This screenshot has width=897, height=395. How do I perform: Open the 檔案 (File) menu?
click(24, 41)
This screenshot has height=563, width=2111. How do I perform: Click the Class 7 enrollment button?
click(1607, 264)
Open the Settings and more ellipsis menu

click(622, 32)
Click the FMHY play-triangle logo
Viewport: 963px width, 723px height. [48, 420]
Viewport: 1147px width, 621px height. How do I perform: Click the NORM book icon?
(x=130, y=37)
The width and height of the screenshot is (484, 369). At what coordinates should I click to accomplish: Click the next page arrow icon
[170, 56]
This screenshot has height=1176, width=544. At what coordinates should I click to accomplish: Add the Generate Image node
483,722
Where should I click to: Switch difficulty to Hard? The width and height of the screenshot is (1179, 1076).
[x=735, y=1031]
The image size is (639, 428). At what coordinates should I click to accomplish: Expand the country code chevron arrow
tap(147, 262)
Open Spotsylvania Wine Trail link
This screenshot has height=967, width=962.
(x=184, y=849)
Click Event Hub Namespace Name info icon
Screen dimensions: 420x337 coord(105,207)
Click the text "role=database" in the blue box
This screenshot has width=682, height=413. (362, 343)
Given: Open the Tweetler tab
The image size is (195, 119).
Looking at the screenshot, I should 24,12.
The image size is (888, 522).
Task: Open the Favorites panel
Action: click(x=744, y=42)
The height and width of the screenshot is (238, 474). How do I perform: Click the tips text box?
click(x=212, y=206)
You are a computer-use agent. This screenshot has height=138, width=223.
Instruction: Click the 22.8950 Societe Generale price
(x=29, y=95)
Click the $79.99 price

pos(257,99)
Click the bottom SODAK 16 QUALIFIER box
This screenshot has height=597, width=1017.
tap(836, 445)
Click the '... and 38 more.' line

* * * * * * * * *

* _EXERCISE AIM_
The lines from the one containing "Where should I" through the last line of the material above are to be copied exactly, both ends included.

* _WRITTEN RESPONSE_
Where should I click to: Switch difficulty to Hard? The width and height of the screenshot is (1179, 1076).
[x=735, y=1031]
The image size is (639, 428). At what coordinates should I click to accomplish: Expand the country code chevron arrow
tap(147, 262)
Open Spotsylvania Wine Trail link
This screenshot has height=967, width=962.
(x=184, y=849)
Click Event Hub Namespace Name info icon
Screen dimensions: 420x337 coord(105,207)
Click the text "role=database" in the blue box
This screenshot has width=682, height=413. (362, 343)
Given: Open the Tweetler tab
The image size is (195, 119).
Looking at the screenshot, I should 24,12.
The image size is (888, 522).
Task: Open the Favorites panel
Action: click(x=744, y=42)
The height and width of the screenshot is (238, 474). How do I perform: Click the tips text box?
click(x=212, y=206)
You are a computer-use agent. This screenshot has height=138, width=223.
Instruction: Click the 22.8950 Societe Generale price
(x=29, y=95)
Click the $79.99 price

pos(257,99)
Click the bottom SODAK 16 QUALIFIER box
This screenshot has height=597, width=1017.
tap(836, 445)
Click the '... and 38 more.' line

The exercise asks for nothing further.